_PROBLEM TO SOLVE:_ Exact copies of all the lines below are needed, without the pictures.

_INPUT FOR THIS TASK:_
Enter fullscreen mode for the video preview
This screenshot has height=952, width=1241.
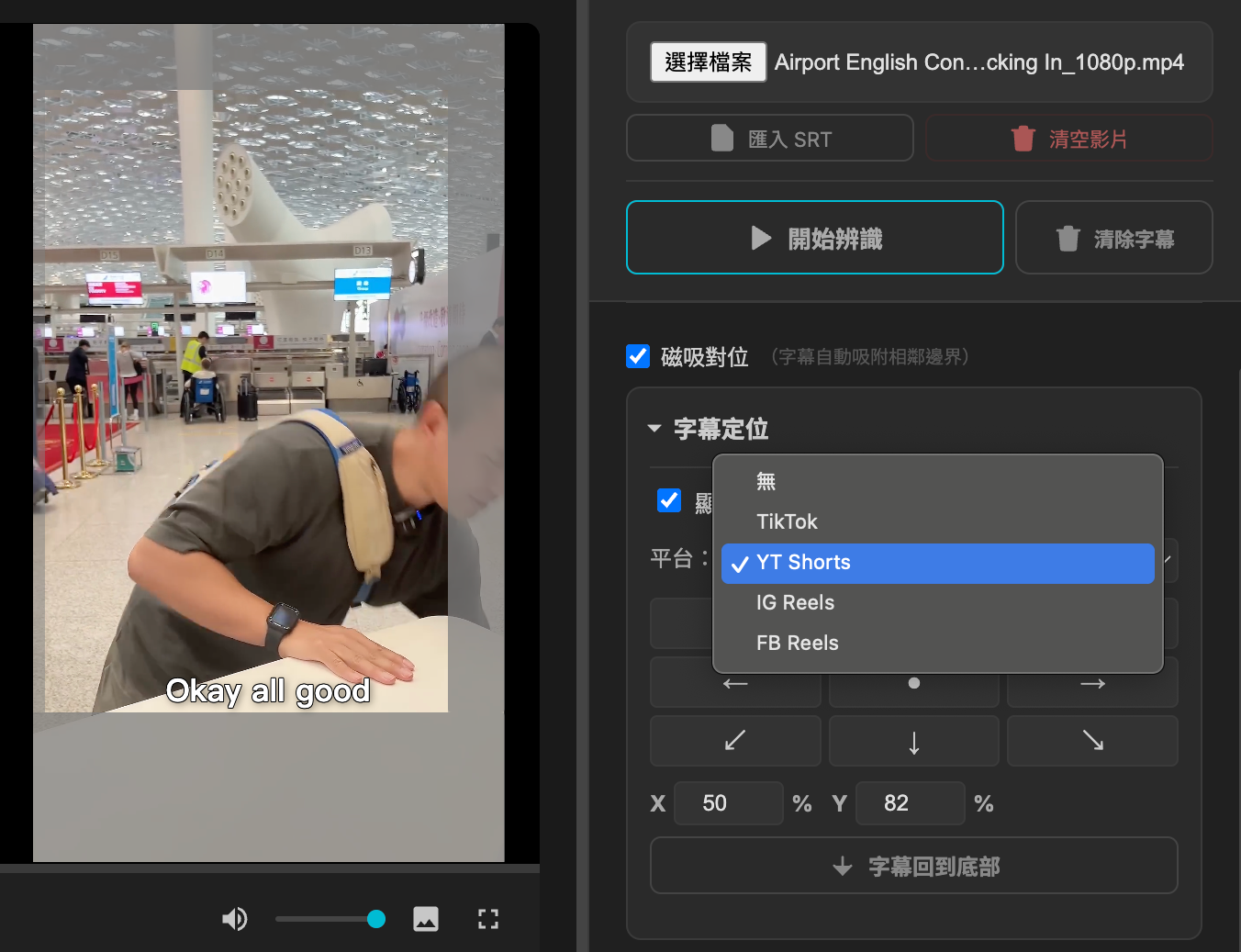(x=488, y=919)
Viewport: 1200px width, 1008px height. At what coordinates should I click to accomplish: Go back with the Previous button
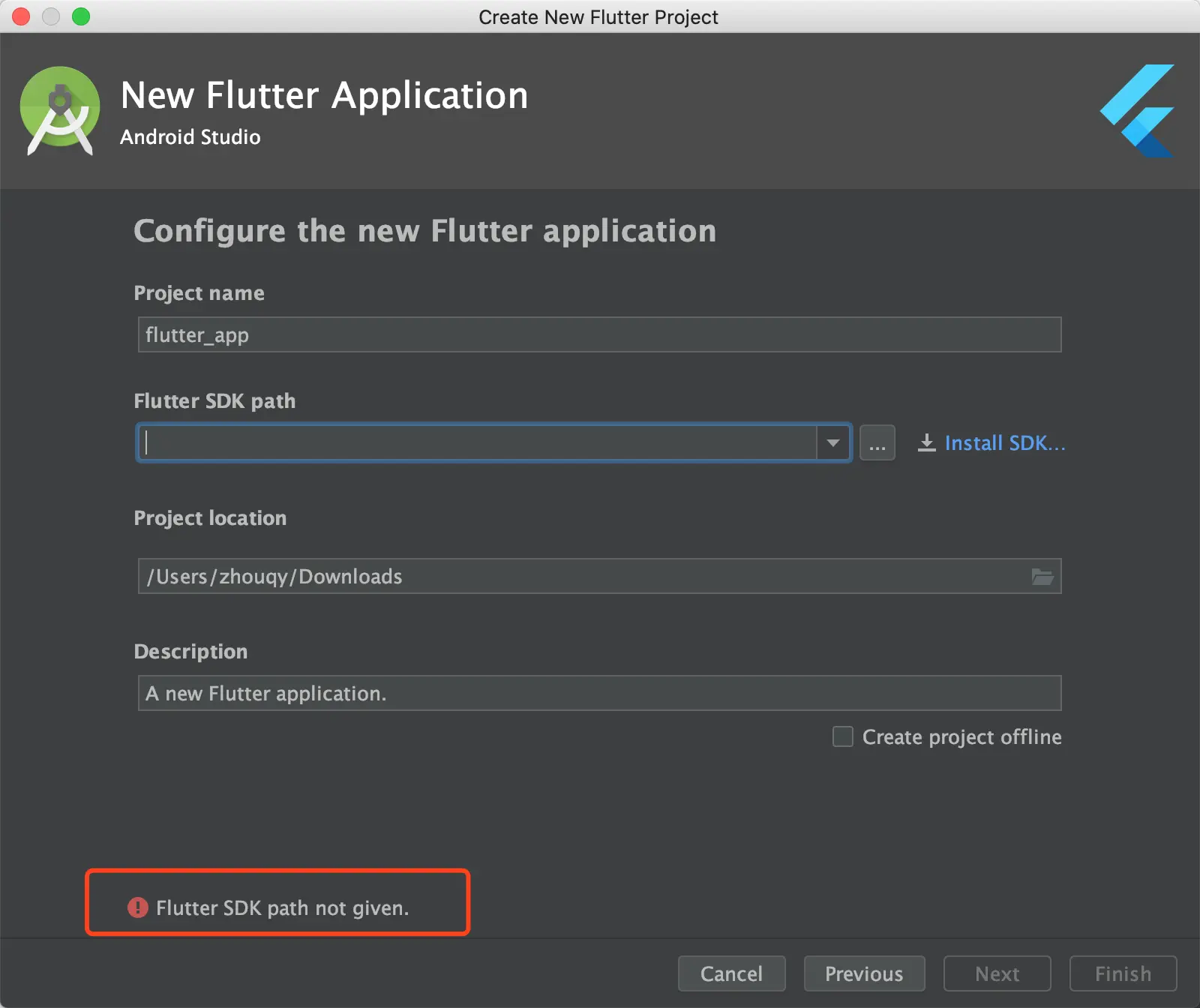pyautogui.click(x=864, y=974)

_RESPONSE:_
Enter fullscreen mode for the video preview
This screenshot has height=952, width=1241.
(x=488, y=919)
Viewport: 1200px width, 1008px height. At what coordinates should I click to accomplish: Go back with the Previous button
pyautogui.click(x=864, y=974)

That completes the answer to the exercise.